» **Objective**
Reproduce the rows below word for word, leaving out the pictures.
= = =
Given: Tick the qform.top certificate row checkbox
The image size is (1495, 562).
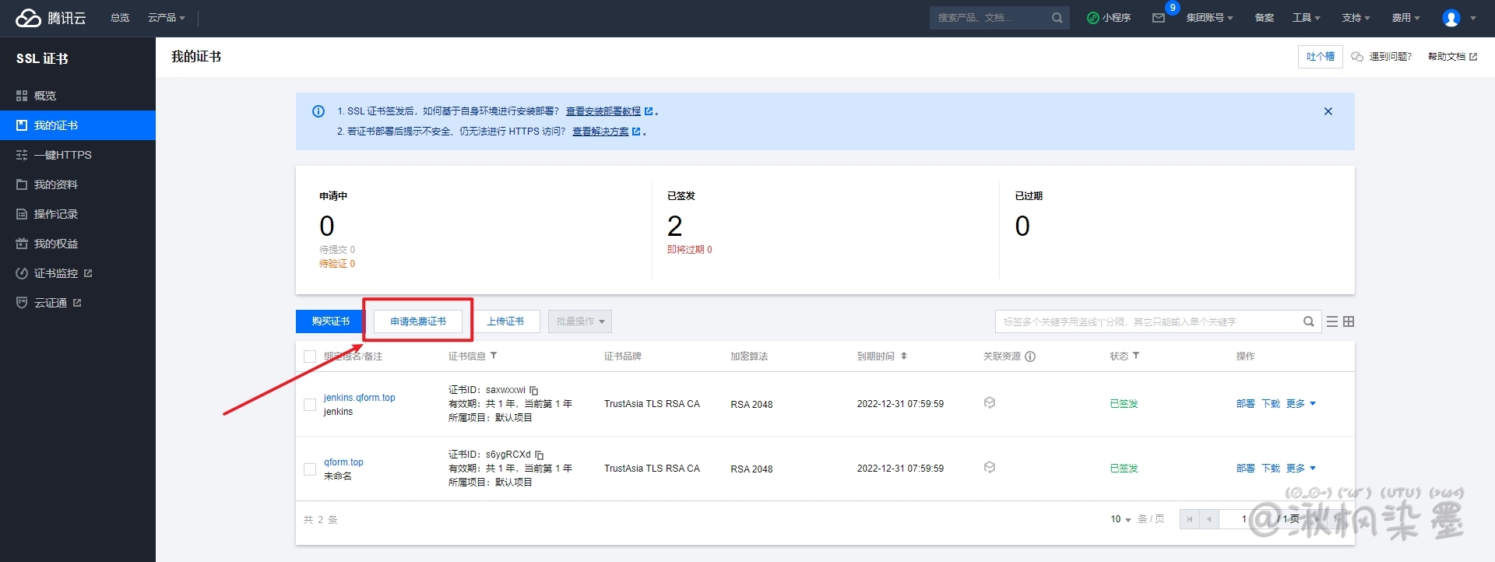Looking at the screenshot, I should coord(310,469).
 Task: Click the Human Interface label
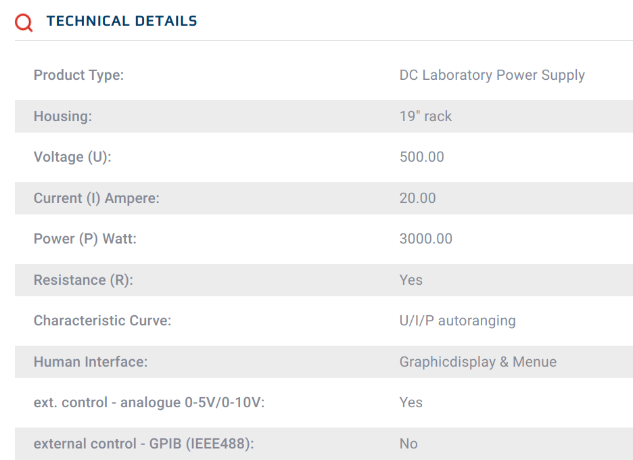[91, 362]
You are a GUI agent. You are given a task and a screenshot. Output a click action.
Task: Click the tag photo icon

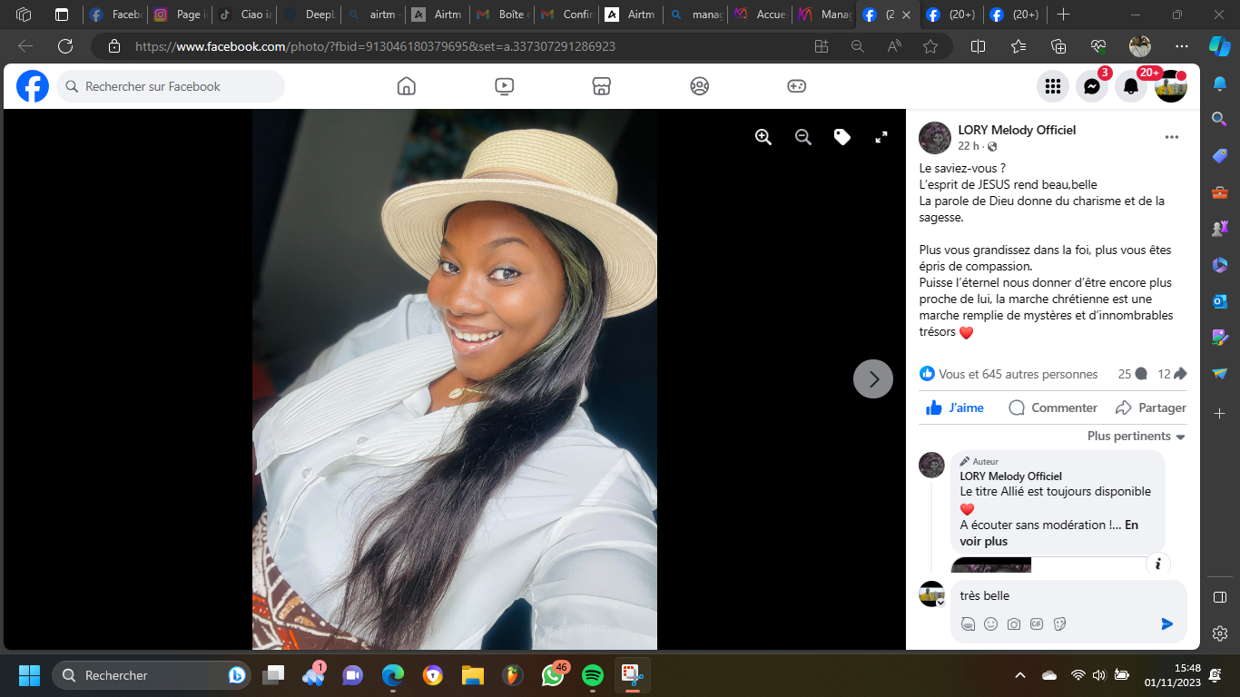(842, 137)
= = =
» **Response**
Given: Tick the qform.top certificate row checkbox
The image size is (1495, 562).
Looking at the screenshot, I should coord(310,469).
 Task: Click the Human Interface label
[91, 362]
You are a GUI agent. You are given a task and a screenshot. Output a click action.
Task: Click the tag photo icon

(842, 137)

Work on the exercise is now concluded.